_STUDY TEXT_:

Why did those Executive Directors tell me that Newham is ‘at capacity’? I don’t know, but they were not trying to deceive me! We were discussing the possibility of a partnership between Cornwall Council (waste disposal authority) and SWW to develop an anaerobic digester capable of treating both food waste (which Truro generates in skads) and sewage sludge (which we also produce in large amounts) and deriving heat and power from the process which could help to improve competitiveness of businesses or to ease the cost burden for vulnerable and disadvantaged neighbourhood. The conversation has not got any further but the fact remains – assertions of spare capacity are being made commercially (more houses generates more water rates!) whilst I am being told that works are required to meet the present demand!

Meanwhile, the Planning Authority is now allowing itself to be marginalised from this vital issue by failing to include any legally binding obligation on developers to ensure that, in a publically accountable and health-conscious way, the sanitation, health and wellbeing of existing communities is safeguarded, and that infrastructure is able to accommodate extra pressure occasioned by new development. I consider the lack of any such obligation in the Langarth s106 (draft) Agreement to be negligent – so negligent, indeed, as to be putting the welfare of residents and the resilience of the local economy at grave risk, both actually and in terms of Truro’s reputation and brand.

_DATA EXTRACT_:
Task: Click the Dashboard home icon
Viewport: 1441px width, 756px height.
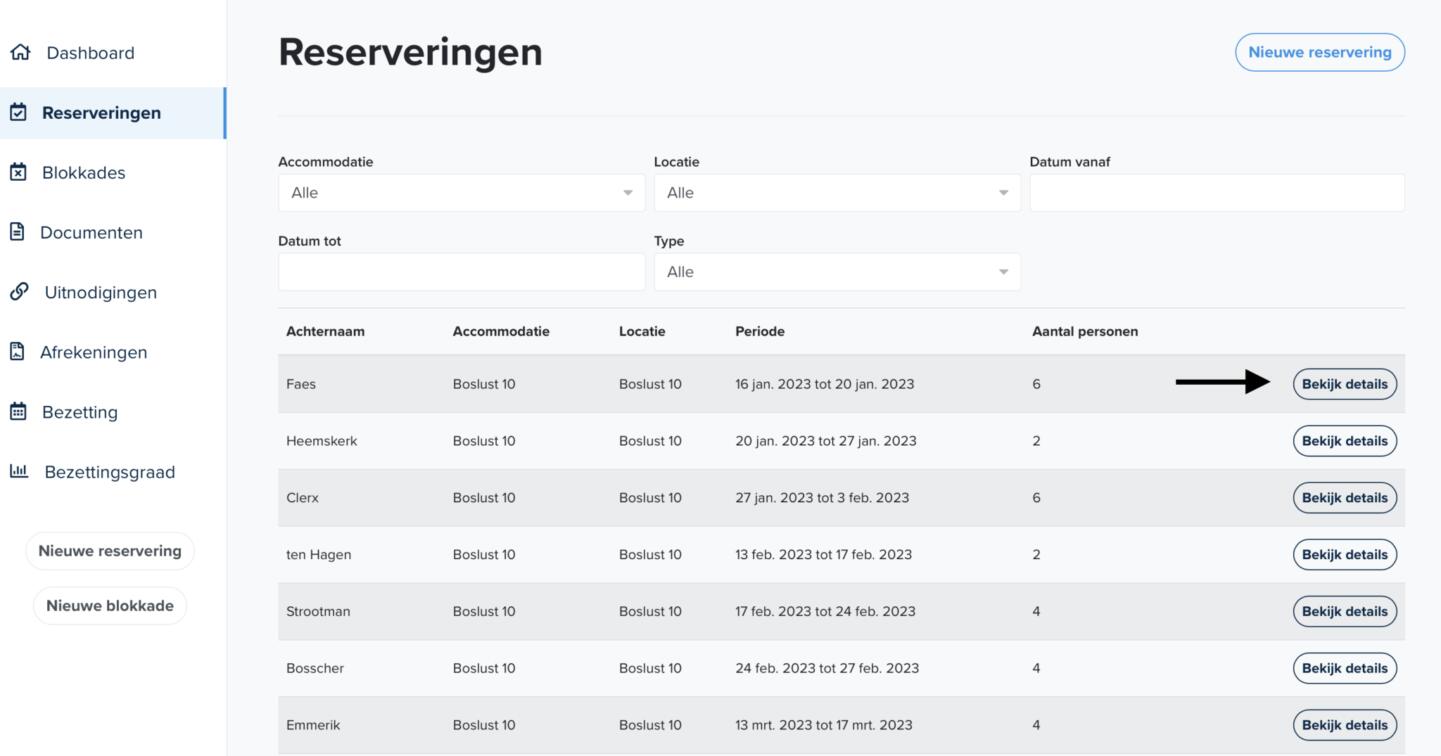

_ACTIVITY_:
Retype the stretch of the Truro sewage-capacity passage above from "Meanwhile, the Planning" through "reputation and brand.", word for word.

_PROBLEM SOLUTION_:
Meanwhile, the Planning Authority is now allowing itself to be marginalised from this vital issue by failing to include any legally binding obligation on developers to ensure that, in a publically accountable and health-conscious way, the sanitation, health and wellbeing of existing communities is safeguarded, and that infrastructure is able to accommodate extra pressure occasioned by new development. I consider the lack of any such obligation in the Langarth s106 (draft) Agreement to be negligent – so negligent, indeed, as to be putting the welfare of residents and the resilience of the local economy at grave risk, both actually and in terms of Truro’s reputation and brand.